Design 0.101 for Programmers - skorks
http://www.cykod.com/blog/post/2010-01-design-0101-for-programmers

======
rimantas
Take the idea, but don't try to learn HTML and CSS from this post. This is
bad:

    
    
      <div class='header'>Basic Information</div>
    

Don't you ever use anything like this—HTML has a nice set of dedicated header
elements.

There are the cases when you need to wrap your ULs into DIVs, but most of the
time

    
    
      <div id='main_menu'>
        <ul class=menu'>
    

Can be replaced by simple <ul id="main_menu">

Some CSS tips:

a) don't specify units for zero values. 0px is the same as 0em is the same as
0pt—you get the idea. So plain 0, not 0px.

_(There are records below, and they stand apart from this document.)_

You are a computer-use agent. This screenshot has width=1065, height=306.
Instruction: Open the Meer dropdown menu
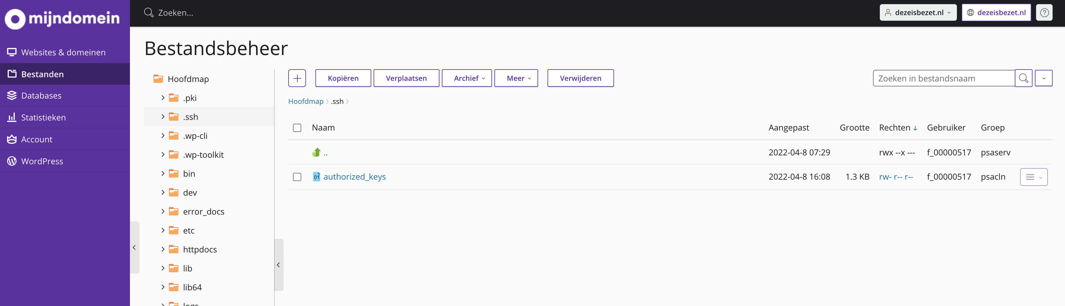pos(516,78)
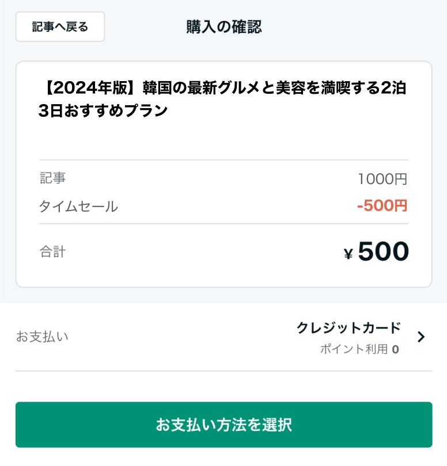This screenshot has width=447, height=466.
Task: Click the divider line above 合計
Action: pos(224,223)
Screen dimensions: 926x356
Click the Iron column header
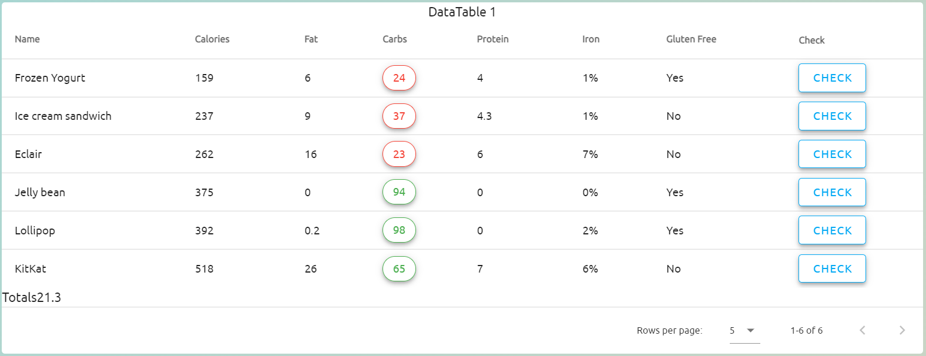[591, 39]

b) properties that accept four values (like margin or padding) allow some
shortcuts: if the only one value is specified, it is applied to all sides. If
there are two values, the first is used for the top and bottom, the second for
the right and left. If there are three values, the first is for the top, the
second for the right and left, the third for the bottom. This often comes
handy. E.g. "margin:15px 0px 10px 0px;" can be written as "margin: 15px 0
10px;"

The easy way to remember what is the order of the four values is mnemonic
TRouBLe: Top, Right, Bottom, Left.

c) If your color values look like #xxyyzz you can use short form #xyz. So #999
instead of #999999, #abc instead of #aabbcc.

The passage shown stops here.